Ed MillsEdward N. Mills is a believer. He has not always been. Back in 1975, the idea of sending his children to a start-up Catholic liberal arts college in California was unsettling to the man who had founded what would become the nation’s 18th largest chemical distribution company. But four of his children are now Thomas Aquinas College graduates, and he is an enthusiastic member emeritus of the Board of Governors.

Mr. Mills was born and raised in the chemical business. His father worked at the Shell Oil refinery in Roxana, Ill., a company town that so dominated the 1,200 souls who lived in downstate Illinois that even the high school team was known as the “Shells.”

One summer between his sophomore and junior years of high school, Mr. Mills was working as a counselor at a local Boy Scout Camp. At the staff cookout and hayride to close the camp down for the summer, the Eagle Scout met a young Catholic girl from nearby Alton, Ill., Miss Dolores Springman.

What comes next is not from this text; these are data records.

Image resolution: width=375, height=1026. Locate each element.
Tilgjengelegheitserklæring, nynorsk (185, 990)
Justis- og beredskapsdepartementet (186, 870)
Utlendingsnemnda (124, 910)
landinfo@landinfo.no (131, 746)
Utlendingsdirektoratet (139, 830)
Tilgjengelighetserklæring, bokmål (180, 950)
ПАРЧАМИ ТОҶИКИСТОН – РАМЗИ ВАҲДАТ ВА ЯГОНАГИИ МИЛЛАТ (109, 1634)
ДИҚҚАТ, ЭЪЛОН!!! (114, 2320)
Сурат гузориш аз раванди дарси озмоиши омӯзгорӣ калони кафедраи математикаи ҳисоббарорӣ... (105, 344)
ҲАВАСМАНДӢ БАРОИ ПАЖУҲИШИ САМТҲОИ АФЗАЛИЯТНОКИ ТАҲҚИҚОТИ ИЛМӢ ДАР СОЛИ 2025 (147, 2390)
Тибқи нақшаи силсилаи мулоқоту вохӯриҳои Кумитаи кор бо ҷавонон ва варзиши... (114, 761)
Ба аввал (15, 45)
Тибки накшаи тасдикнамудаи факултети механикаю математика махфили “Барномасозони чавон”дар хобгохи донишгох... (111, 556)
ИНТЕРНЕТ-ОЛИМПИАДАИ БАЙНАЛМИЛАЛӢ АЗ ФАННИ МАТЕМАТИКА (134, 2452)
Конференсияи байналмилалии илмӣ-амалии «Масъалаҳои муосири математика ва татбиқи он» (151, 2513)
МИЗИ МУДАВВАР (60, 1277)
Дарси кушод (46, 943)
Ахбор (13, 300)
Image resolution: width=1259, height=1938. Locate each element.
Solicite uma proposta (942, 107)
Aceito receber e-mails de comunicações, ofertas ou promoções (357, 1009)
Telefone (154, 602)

Dolores was one of eight children from a devout Catholic family. Ed was an only child from a non-practicing Presbyterian family. The two began dating, rival high schools apart, over the next two years and through their graduations in 1948. With hopes of becoming a chemist, Ed went to the University of Illinois, Champaign-Urbana, to pursue studies in chemistry and mathematics. Dolores enrolled at St. Mary’s College at Notre Dame. The Catholic example of Dolores and her family left its mark on Ed. By Christmas break in his freshman year he entered the Church.

Dolores left college to teach kindergarten at her parish school back in Alton. In 1950, at the end of his sophomore year of college, Ed and Dolores were married. By his senior year of college, Ed had spent enough time in the laboratory to see that a career there was not for him. He took a job with Shell’s Chemical Division as a sales correspondent for the Chicago office. After a year, he trained at Shell’s technical service laboratory in New Jersey, where he acquired a practical knowledge about Shell products, organic chemicals, solvents, resins, and plastics. This was in the post-World War II heyday of chemical development, and Ed was at the heart of the technological boom with a major manufacturer of synthetic chemicals.

Mr. Mills resumed sales work in Chicago a year later. Then after transfers to Milwaukee and St. Louis, he decided to go into business for himself. It was a big risk, but Mrs. Mills, who was then expecting their eighth child, encouraged him to make the leap.

They returned to Wisconsin and the Mills started a chemical distribution business, Milwaukee Solvents and Chemicals, working out of their home. Mr. Mills’ niche was in fulfilling “rush orders” and in using his knowledge about the products to give him an edge over competition. Mrs. Mills would take calls from customers and handle all the orders and bookings. “I was changing clothes constantly,” he recalls. “I’d be in a business suit with a customer one minute, and then in jeans and work shoes the next, so I could package the products, jump in a truck, and deliver the orders.”

The couple’s partnership worked well. After six months, they hired their first employee. After two years, they moved to an outside office. In 1970, they opened a distribution facility in Minneapolis. Four years later, they opened one in Des Moines.

Eventually the Mills diversified into contract manufacturing and made such household items as shampoos, conditioners, bath and floor cleansers, cosmetics, solutions for baby wipes, deionized water, even “teat dip” for dairy farmers. Mr. Mills had also found a niche in reclamation efforts, taking used chemicals and making them reusable through chemical processing. His customers included industry giants such as American Can Corporation, Minnesota Mining, S.C. Johnson, Valspar, and Pittsburgh Paint & Glass.

Meanwhile, as chairman of the board and CEO of Milsolv Companies, Mills had become an industry leader. He was President of the Wisconsin Paint and Coatings Association and Director of the Affiliated Chemical Group, an insurance association.

Mr. Mills built a plant to make fuel-grade ethyl alcohol. By 1998, his company (now known as Milsolv Companies) had grown to 160 employees and was doing $112 million in business with active business concerns in Wisconsin, Minnesota, and Iowa. Mrs. Mills was with him every step of the way. “She’s been the best business partner I’ve ever had.”

But this man of business and technical work had little interest in Catholic liberal education until he started seeing the effects it had on his children and met their friends. Over time, he became a fervent advocate of Thomas Aquinas College and in 1992 joined its board of governors. (He previously served as a director of the Wisconsin Federation of Independent Colleges.)

In 1998, the Mills sold their business and eventually retired to Oak View, Calif. Then, after 54 years of marriage and having raised 10 children, Mrs. Mills passed away in 2004. In honor of their decades of generosity to the College, Mr. and Mrs. Mills were inducted into the Order of St. Albert the Great in 2010.

Mr. Mills retired from the College’s Board of Governors in 2006, and by resolution of his erstwhile colleagues, he was granted emeritus status in honor of his many years of exemplary work.